● Selected passage
= Beginning of Section =
Statement, Mark Limbaugh , Deputy Commissioner
Bureau of Reclamation
U.S. Department of the Interior
Subcommittee on Water and Power
U.S. House of Representatives
To authorize the Equus Beds Division of the Wichita Project
July 08, 2004
Mr. Chairman, I am Mark Limbaugh, Deputy Commissioner of Reclamation, and I am pleased to present the Administration's views on H.R. 4650, Representative Tiahrt's bill to authorize the Equus Beds Division of the Wichita Project. Although the project has some merits, for reasons I will discuss the Administration cannot support the bill at this time.
The Equus Beds Division would recharge the groundwater in the Equus Beds Aquifer. The project would provide significant new water storage capacity for municipal and industrial water customers in the city of Wichita, Kansas without inundating large surface areas. This project would enhance the storage and supply capability of the Wichita Project, an above-ground reservoir built and owned by the Bureau of Reclamation.
As a supplement to the existing Reclamation project, the Equus Beds Division is in line with our current Reclamation mission. The fact that H.R. 4650 caps the ultimate federal cost at 25% or $30 million, whichever is less, limits Reclamation uncertainty as to the ultimate federal share of the costs.
However, the Administration at this time is not in a position to support adding another project that will require additional funds from our already tight budget. Reclamation has the responsibility of continuing to support the operation, maintenance, and rehabilitation of our existing projects with a limited budget. Consequently, our current budget could not carry out H.R. 4650 in fiscal years 2004 or 2005.
= End of Section =
Saved entries:
= Beginning of Section =
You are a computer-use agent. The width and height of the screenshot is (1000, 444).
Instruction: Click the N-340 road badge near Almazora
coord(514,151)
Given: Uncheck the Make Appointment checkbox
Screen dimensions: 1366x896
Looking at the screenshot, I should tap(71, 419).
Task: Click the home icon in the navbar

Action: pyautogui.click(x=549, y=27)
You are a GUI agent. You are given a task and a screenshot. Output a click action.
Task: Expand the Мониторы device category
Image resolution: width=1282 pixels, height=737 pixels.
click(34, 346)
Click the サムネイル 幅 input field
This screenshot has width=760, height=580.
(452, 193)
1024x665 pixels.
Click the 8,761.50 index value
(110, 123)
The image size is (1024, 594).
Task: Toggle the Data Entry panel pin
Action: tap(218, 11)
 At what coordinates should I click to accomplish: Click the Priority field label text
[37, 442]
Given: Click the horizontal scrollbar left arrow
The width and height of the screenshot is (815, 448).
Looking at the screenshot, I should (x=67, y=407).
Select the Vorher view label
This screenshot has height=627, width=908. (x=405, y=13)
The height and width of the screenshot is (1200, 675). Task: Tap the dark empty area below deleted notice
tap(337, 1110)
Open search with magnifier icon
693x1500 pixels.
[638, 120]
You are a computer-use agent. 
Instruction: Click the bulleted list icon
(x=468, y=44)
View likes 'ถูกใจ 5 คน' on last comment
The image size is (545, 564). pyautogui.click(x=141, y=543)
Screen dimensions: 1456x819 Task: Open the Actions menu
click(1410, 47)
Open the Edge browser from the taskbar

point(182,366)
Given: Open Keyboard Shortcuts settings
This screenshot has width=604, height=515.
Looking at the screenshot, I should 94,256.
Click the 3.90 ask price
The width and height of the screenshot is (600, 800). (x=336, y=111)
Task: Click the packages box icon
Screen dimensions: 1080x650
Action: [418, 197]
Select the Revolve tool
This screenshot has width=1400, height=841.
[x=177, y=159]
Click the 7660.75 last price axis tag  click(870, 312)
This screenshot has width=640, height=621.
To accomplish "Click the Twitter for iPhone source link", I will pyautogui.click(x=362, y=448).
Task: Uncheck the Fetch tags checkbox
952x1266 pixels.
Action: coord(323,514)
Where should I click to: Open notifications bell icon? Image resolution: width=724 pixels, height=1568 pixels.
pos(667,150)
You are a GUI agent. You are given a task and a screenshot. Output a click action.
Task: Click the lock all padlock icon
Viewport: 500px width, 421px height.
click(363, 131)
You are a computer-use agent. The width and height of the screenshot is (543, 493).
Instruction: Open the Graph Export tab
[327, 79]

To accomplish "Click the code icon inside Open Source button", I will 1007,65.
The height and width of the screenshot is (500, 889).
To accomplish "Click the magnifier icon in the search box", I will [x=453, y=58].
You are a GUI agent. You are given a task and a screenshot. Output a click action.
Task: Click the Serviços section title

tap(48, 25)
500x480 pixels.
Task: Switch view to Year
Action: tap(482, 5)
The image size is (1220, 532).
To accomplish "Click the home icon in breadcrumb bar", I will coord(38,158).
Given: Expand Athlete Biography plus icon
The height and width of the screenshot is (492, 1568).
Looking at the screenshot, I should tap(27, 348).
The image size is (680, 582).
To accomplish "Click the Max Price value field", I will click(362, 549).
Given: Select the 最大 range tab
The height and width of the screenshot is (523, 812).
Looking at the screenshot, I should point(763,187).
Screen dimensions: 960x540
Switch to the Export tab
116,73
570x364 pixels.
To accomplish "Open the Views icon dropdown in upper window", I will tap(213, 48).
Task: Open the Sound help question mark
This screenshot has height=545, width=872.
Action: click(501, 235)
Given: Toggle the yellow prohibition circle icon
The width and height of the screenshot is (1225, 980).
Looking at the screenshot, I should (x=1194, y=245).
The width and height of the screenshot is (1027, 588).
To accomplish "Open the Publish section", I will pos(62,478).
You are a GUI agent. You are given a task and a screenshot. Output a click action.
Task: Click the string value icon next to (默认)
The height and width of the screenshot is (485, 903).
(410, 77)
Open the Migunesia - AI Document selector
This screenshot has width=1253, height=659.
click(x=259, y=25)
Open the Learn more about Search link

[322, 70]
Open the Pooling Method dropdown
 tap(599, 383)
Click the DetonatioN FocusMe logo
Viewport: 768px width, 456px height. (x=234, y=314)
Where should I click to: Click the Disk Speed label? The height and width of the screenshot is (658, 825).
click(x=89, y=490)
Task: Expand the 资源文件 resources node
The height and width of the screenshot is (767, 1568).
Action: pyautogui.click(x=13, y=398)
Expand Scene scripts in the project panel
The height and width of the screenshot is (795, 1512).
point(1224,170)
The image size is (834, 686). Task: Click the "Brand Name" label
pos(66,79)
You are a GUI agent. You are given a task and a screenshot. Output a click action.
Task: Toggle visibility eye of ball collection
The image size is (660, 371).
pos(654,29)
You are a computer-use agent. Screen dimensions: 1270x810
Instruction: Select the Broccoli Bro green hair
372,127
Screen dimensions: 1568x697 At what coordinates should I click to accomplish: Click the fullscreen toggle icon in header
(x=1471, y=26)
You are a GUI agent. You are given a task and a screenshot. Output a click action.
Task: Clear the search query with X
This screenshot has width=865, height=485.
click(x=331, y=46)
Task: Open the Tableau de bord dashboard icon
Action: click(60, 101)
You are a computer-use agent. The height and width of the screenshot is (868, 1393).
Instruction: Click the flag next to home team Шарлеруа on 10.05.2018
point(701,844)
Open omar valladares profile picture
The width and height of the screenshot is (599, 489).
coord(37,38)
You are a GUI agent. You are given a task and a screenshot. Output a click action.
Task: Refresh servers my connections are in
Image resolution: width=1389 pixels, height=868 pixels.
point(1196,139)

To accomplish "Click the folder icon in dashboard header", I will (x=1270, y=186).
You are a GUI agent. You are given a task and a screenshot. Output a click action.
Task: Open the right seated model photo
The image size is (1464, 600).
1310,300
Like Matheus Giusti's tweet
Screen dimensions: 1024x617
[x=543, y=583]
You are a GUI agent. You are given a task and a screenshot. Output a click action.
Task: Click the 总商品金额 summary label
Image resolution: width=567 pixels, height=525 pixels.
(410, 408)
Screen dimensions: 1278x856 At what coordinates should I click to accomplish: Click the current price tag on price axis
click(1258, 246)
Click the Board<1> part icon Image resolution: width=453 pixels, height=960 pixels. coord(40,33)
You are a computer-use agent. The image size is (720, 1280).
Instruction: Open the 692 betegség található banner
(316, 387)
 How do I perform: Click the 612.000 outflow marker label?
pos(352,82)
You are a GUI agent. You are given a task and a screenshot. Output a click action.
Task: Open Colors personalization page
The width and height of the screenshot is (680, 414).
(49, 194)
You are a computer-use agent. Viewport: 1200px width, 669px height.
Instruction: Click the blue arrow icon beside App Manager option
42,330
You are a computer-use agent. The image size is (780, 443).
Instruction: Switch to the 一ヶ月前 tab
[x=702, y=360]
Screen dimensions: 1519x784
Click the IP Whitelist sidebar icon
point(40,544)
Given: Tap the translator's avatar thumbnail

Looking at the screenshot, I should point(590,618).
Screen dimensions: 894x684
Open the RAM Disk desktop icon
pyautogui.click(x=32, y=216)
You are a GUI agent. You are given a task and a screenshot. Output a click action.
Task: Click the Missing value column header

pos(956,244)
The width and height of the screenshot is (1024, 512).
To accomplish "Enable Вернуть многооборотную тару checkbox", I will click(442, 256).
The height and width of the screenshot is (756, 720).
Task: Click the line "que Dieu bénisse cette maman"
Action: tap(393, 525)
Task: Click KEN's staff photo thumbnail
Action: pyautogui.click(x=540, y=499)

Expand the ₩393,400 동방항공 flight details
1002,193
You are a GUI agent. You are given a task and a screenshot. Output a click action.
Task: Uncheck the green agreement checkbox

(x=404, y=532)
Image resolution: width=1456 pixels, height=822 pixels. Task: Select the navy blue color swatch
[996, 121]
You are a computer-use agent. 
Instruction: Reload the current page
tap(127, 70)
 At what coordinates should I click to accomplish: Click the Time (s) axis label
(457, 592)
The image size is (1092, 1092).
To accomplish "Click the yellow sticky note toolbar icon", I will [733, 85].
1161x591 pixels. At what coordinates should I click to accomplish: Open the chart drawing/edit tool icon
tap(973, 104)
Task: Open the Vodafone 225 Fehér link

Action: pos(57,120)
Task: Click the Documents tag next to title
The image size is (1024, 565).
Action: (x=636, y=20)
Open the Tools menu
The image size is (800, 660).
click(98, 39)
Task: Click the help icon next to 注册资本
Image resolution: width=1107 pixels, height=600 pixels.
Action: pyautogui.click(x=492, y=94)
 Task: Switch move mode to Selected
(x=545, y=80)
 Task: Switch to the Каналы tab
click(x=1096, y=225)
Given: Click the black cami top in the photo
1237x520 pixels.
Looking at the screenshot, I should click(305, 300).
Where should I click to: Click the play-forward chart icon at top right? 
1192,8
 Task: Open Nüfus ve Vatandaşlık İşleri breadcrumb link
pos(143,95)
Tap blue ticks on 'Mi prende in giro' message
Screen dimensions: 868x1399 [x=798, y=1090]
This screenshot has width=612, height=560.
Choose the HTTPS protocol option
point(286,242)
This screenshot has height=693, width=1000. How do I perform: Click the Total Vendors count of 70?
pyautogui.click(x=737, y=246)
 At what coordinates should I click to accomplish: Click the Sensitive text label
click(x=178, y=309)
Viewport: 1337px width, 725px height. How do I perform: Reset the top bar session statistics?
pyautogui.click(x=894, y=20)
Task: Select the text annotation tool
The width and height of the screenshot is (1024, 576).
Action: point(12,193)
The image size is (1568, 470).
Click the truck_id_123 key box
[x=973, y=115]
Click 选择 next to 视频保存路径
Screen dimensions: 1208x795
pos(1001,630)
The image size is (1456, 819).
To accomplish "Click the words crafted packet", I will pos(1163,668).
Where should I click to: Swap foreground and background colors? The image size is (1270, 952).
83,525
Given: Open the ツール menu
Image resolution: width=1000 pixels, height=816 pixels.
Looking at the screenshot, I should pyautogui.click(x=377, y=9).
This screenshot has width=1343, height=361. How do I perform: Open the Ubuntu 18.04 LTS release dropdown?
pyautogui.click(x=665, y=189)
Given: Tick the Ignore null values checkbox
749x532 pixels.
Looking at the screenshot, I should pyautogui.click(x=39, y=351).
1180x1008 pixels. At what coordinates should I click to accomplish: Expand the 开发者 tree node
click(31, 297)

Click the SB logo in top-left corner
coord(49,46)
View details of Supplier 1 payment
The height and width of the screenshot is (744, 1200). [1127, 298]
= End of Section =
● Check your understanding
1. Can you condense the paragraph of the statement on H.R. 4650 that begins "The Equus Beds Division would recharge" into a short bulleted list of its main facts?
2. Could you write the next part of the statement on H.R. 4650, starting after its final sentence?
The rows above are not needed here.

● Answers below
1.
- Recharges groundwater in the Equus Beds Aquifer
- Adds significant new water storage for municipal and industrial customers in Wichita, Kansas, without flooding large surface areas
- Enhances the storage and supply capability of the Wichita Project, an above-ground reservoir built and owned by the Bureau of Reclamation

2.
We note one area in the proposed bill where we believe some clarification is desirable. We believe that any new project should be subject to the Principles and Guidelines that the Bureau of Reclamation uses in preparing feasibility level project studies. We would therefore suggest amending the section of the bill titled "Plans and Analyses Consistent with Federal Law" to make it clear that such Principles and Guidelines would be applicable. Furthermore, the Committee should be aware that the Administration cannot support any project authorization, or appropriation of funds, even if it is for the expansion of an existing project, until it goes through the established procedures of Administration review to ensure that it is in the best interest of the taxpayers, and that it complies with the standards embodies in the Principles and Guidelines.
Mr. Chairman, that, in effect, is how Reclamation would propose to carry out that section's requirements and we believe that doing so will add value to the project. This process would utilize much of the work already performed by the city and would include formal review of the city-prepared environmental impact study, and review of the city's least-cost alternative analysis.
Having partnered with the City of Wichita on an earlier groundwater recharge demonstration, Reclamation is familiar with the current proposal to recharge the groundwater in the Equus Beds Aquifer. It turns out that recharging the Equus Beds Aquifer is a highly efficient alternative to expanding surface water storage because it significantly reduces losses due to surface evaporation. In addition to the City's already-prepared environmental impact study on the project, the City of Wichita is currently developing a hydro-biological monitoring plant to further detail potential environmental effects. At this time we know of no significant adverse environmental impacts associated with the project.
For water management purposes, H.R. 4650 would authorize this project as a division of the existing Wichita Project. The City would be required to pay 75% of the cost of development and 100% of operations and maintenance costs. The federal government would not hold title to the facilities.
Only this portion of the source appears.